** Task **
Lines from the one with "At what coordinates should I click to accomplish: Click" through the end of the records, and no others, are what the answer should contain, copied exactly; please keep pictures out.

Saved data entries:
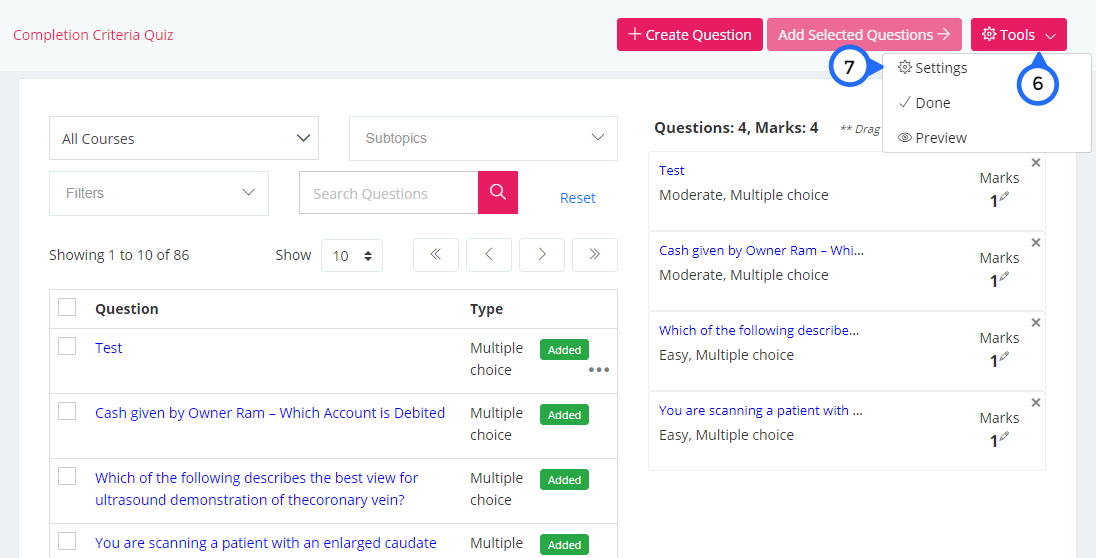
Task: Edit marks pencil for 'You are scanning' question
Action: pos(1004,437)
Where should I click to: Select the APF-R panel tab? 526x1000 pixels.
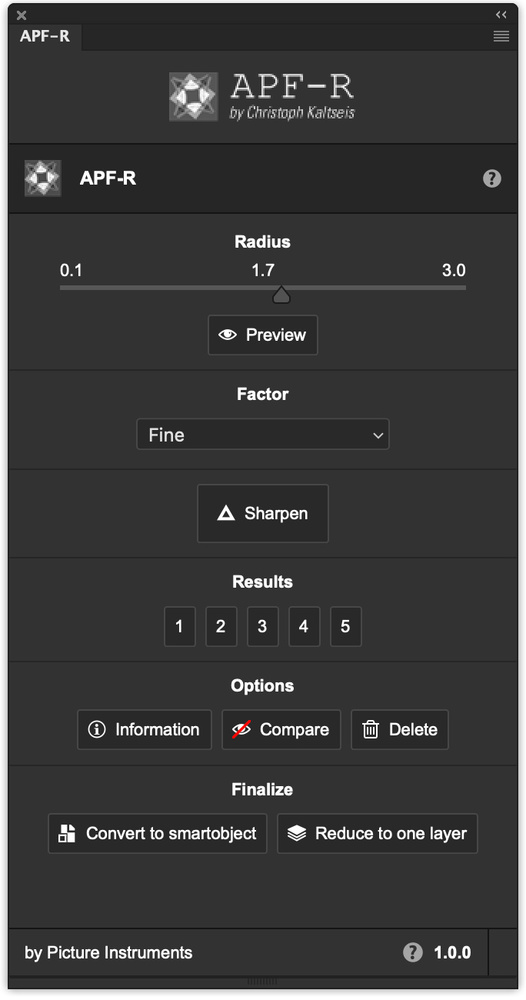(x=45, y=36)
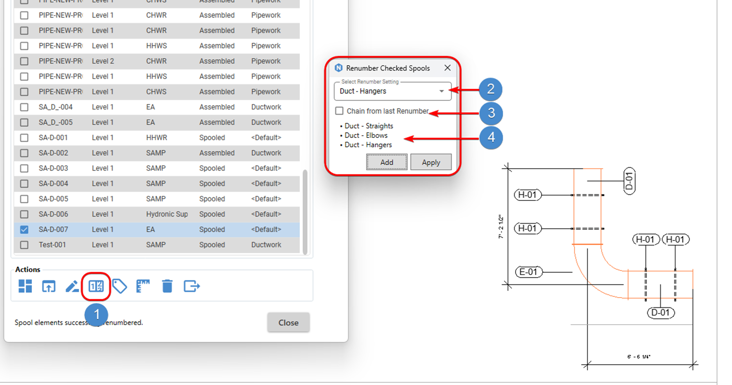Screen dimensions: 732x385
Task: Click the Add button in renumber dialog
Action: coord(387,162)
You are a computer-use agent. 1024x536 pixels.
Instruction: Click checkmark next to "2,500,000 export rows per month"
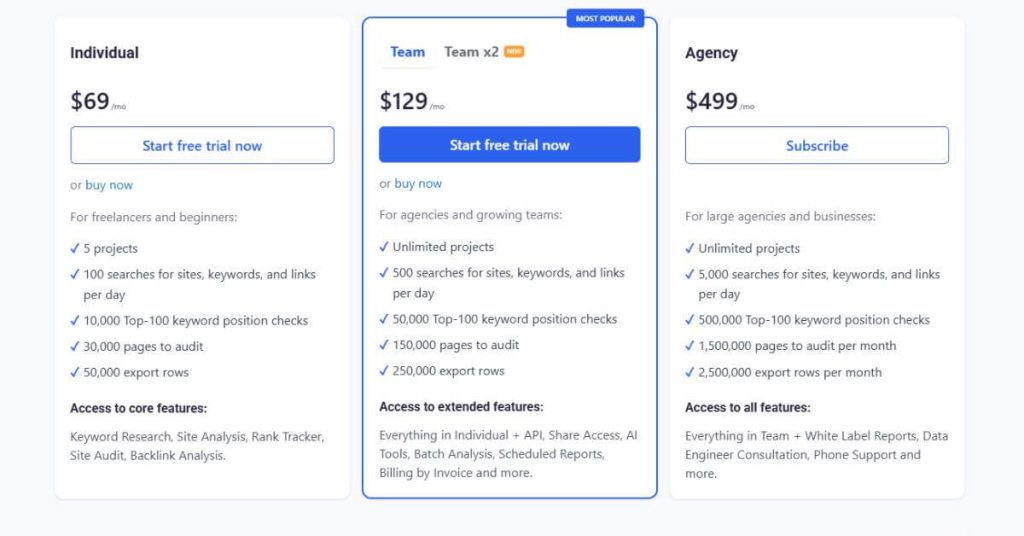pyautogui.click(x=690, y=372)
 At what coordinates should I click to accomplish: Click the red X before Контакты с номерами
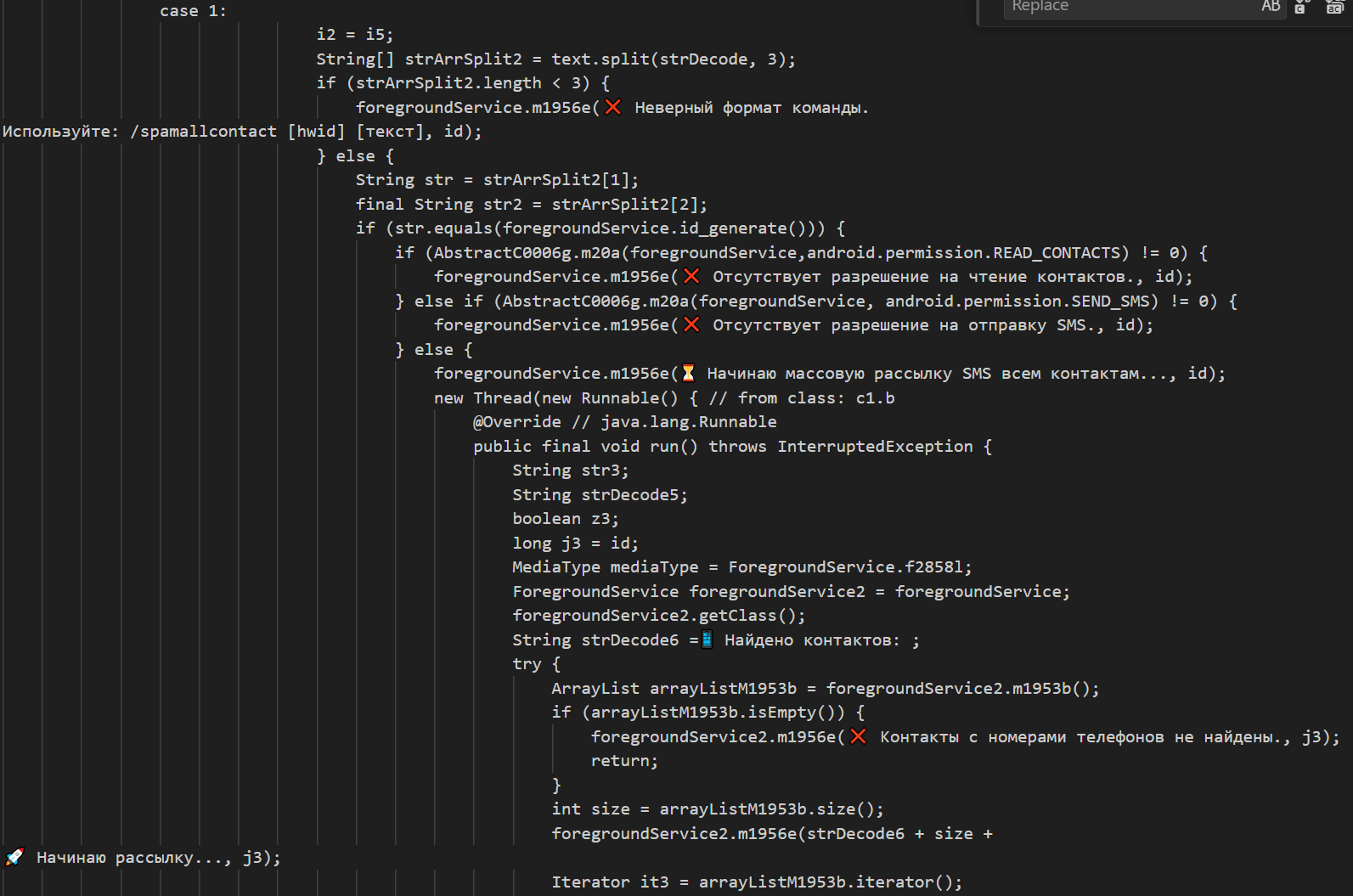click(858, 736)
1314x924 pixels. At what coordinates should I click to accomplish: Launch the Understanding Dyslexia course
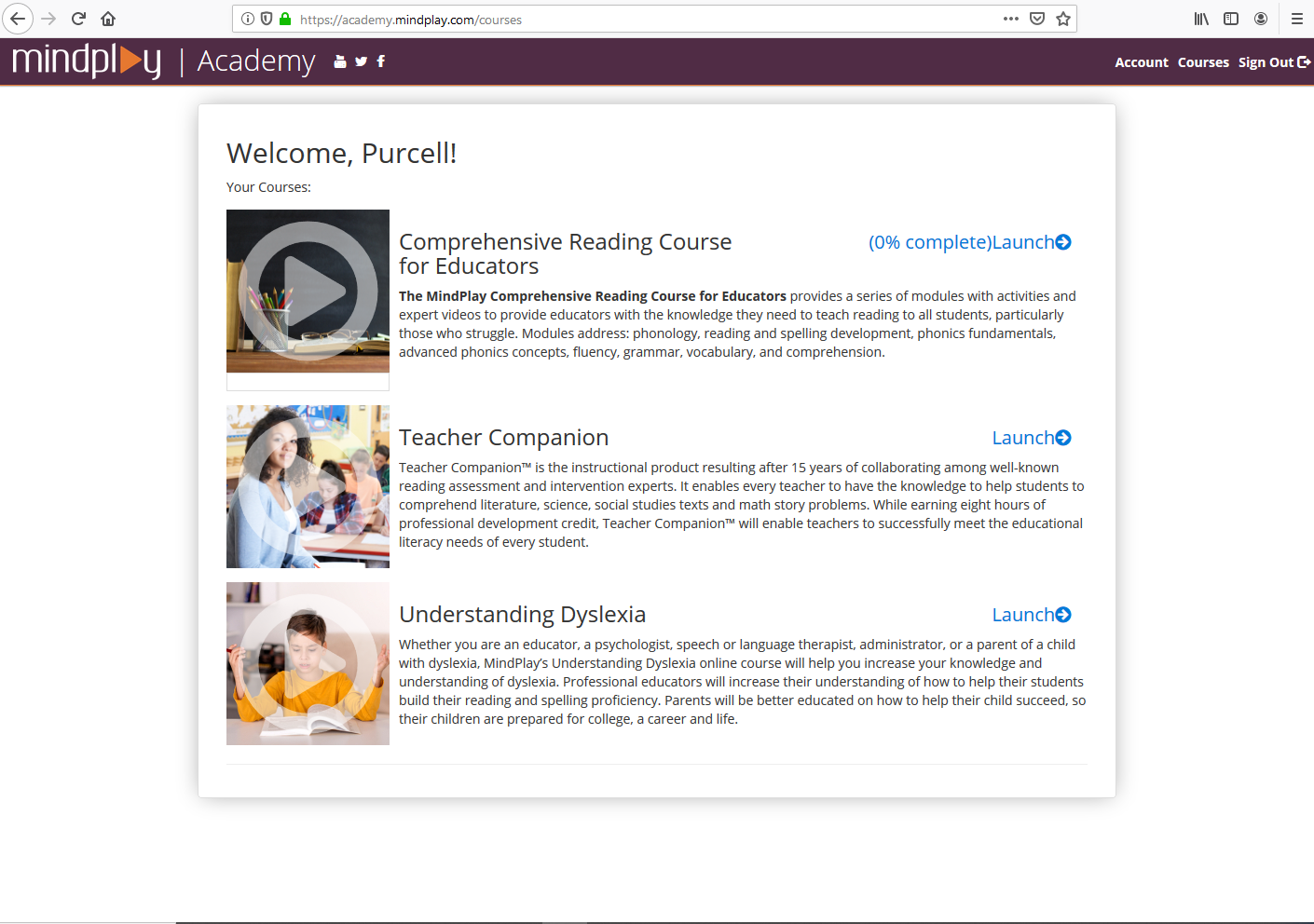1031,615
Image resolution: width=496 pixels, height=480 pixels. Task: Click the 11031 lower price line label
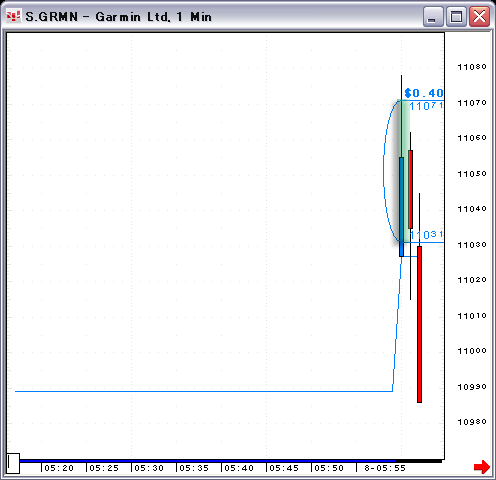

** Written response **
 At what coordinates should I click to accomplish: Click the red X before Контакты с номерами
click(858, 736)
1314x924 pixels. At what coordinates should I click to accomplish: Launch the Understanding Dyslexia course
1031,615
Image resolution: width=496 pixels, height=480 pixels. Task: Click the 11031 lower price line label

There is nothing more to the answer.